### Source text

In the serene expanses of Redding, California, where nature's beauty intertwines with the ever-present specter of wildfires, the community finds itself at the intersection of environmental resilience and burgeoning challenges. The recent escalation in the frequency and intensity of wildfires has not merely been a distant occurrence but a palpable reality that hovers over the city. Although the average distance of these fires has exhibited an exponential retreat, the tendrils of their impact persist, raising crucial questions about the implications for Redding's environment and, notably, its water quality.



## Purpose

The purpose of this project is to explore the intricate relationships between wildfires, air quality, and water quality in Redding, California. By delving into the less-explored repercussions on water quality, the analysis seeks to unravel the complex dynamics of the aftermath of wildfires on the city's lifeblood—the water supplies. The urgency of this study is underscored by recent events, emphasizing the need for proactive measures to safeguard both the environment and public health.



## Methodology



### Water Quality Analysis



- **Overview:** Utilizing the smoke estimate dataset and the wildfires dataset from the first step [1](./README.md#methodology), this analysis aims to address the hypothesis regarding the correlation between wildfires and water quality in Redding, California.



- **Steps:**

  1. Downloaded the required water quality dataset from data.cnra.ca.gov to initiate the analysis.

  2. Computed the smoke estimate for each fire as outlined in the third step of the methodology [1](./README.md#methodology).

  3. Generated maps illustrating the geographical distribution of wildfires and field results of water analysis to provide a visual overview.

  4. Processed the water data, retaining essential information including sample_date, parameter, and fdr_result values.

  5. Plotted the distance of fires from Redding across years and introduced a trend line to reveal any discernible patterns.

  6. Constructed dual-axis plots for key water quality parameters (Water Temperature, pH, Turbidity, and Specific Conductance) against the calculated Smoke Estimate.

  7. **Note**: We are not creating any intermediate datasets but processing the one mentioned below to extract insights.



- **Findings:**

  - Produced graphical representations showcasing correlation and trend lines to interpret the results.

  - Concluded the hypothesis regarding the potential impact of wildfires on water quality by analyzing trends in both wildfires and water parameters.



- **Importance:**

  - This step contributes to a holistic understanding of the interplay between wildfires, smoke estimates, and water quality. By visualizing trends and correlations, the analysis sheds light on potential connections between these factors in the Redding region.



- **References**

    - This analysis builds upon the work conducted in another [repository](https://github.com/Sohambutala/Redding-Water-Quality-Analysis)



## Special Considerations



When interpreting the results of the water quality analysis, it is crucial to consider several special considerations that impact the robustness and generalizability of the findings. These considerations encompass both human-centered aspects and technical intricacies:



### Human-Centered Considerations



1. **Community Relevance:**

   - Acknowledge the importance of the study's findings to the local community in Redding. Ensure that the results are communicated in a manner accessible to a diverse audience, including residents and policymakers.

### Available data

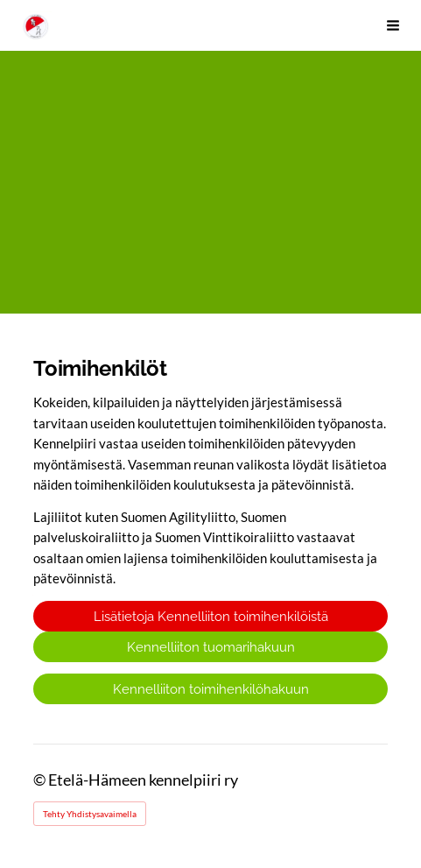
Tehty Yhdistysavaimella (89, 814)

### Instructions for the task
Return, word for word, the part of the Redding wildfire and water quality text starting with "3. Generated maps" and going on through "to extract insights.". The listing has no connection to the Redding wildfire and water quality text.

### Task answer
3. Generated maps illustrating the geographical distribution of wildfires and field results of water analysis to provide a visual overview.

  4. Processed the water data, retaining essential information including sample_date, parameter, and fdr_result values.

  5. Plotted the distance of fires from Redding across years and introduced a trend line to reveal any discernible patterns.

  6. Constructed dual-axis plots for key water quality parameters (Water Temperature, pH, Turbidity, and Specific Conductance) against the calculated Smoke Estimate.

  7. **Note**: We are not creating any intermediate datasets but processing the one mentioned below to extract insights.